Maggie is so focussed on Alex striding ahead, leading the way, trying not to imagine what would happen if they didn’t make it, to notice where exactly Alex is taking them. Lucy hasn’t noticed either, her sole focus on Kara and making sure she keeps walking.

“Are you sure we’re going the right way?” Maggie asks, jogging to catch up with Alex. 

She doesn’t even turn to look at Maggie or slow down. Maggie doesn’t blame her, she knows all Alex can see is their goal and if she turns away for even a second, her whole belief that they’re going to make it will shatter.

“We’re going back to the beach,” Alex says, hiking her pack onto her shoulder more securely. “And we go north from there. I’m not getting lost in some forest or caught by some maniacs on the road. I won’t let them take her.”

She isn’t even sure Alex knows if she’s talking to herself or to Maggie. It doesn’t make much of a difference. Maggie doesn’t point out that walking along the beach would leave them exposed, she knows better than to try and dissuade Alex. And she knows, she trusts, that Alex has considered their options carefully; now more than ever, she’s determined to make the right choice.

But, even Alex knows they have to stop when the darkness falls.

They end up camped out at a gas station not too far from the beach if the spray of sand on the forecourt is anything to go by. Maggie is hesitant, remembering all too clearly what had happened the last time they had taken shelter in a place like this.

All of that seems a lifetime ago. They’ve all changed so much that it might as well be.

Alex sits by Kara’s side, stroking her hair and occasionally wiping a piece of cloth she tore from her own shirt across Kara’s forehead, dampened by some of their water. Lucy sits on the other side of the flames, watching. Maggie knows she’s itching to take over from Alex, but she can’t; just like Maggie, she gets that the bond between the Danvers sisters isn’t something they can ever fully understand.

Eventually though, it seems Lucy can’t sit still anymore. She stands up and walks back out onto the forecourt and with a reassuring look at Alex, Maggie follows her.

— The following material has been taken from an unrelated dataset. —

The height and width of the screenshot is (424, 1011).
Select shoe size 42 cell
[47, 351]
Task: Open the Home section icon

She finds Lucy sitting with her back against one of the empty gas pumps, arms wrapped around her knees that are pulled against her chest.

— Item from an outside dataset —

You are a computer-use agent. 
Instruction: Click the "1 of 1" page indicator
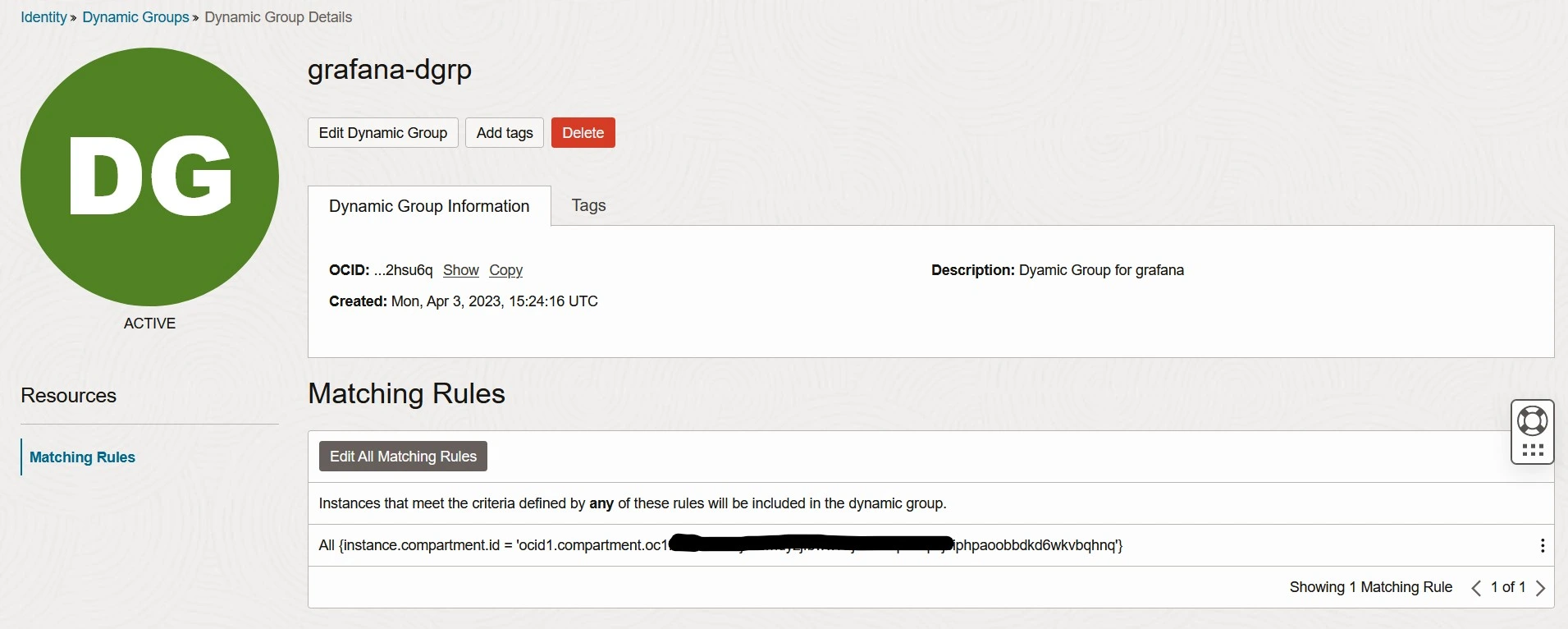pyautogui.click(x=1508, y=588)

Maggie waits for Lucy to say the first word as she sits down next to her, staring out across the road and past the small line of trees to where the beach awaits. 

“Does Alex think we’re going to make it?” she asks, her voice as quiet as the wind that blows fine grains of sand across the tarmac. 

“I don’t know,” Maggie says honestly. “Even if she doesn’t really, she’s believing it anyway. She has to. I… I don’t know what would happen if she didn’t.”

“Typical,” Lucy says with a short laugh. “She’s always been like that. Stubborn. Blinded, when it comes to Kara.”

“You say that like it’s a bad thing,” Maggie says.

“It’s not,” Lucy says. “But I was always worried that one day, Alex would be so…  _ Alex,  _ that she would go and get herself killed if it would save Kara.”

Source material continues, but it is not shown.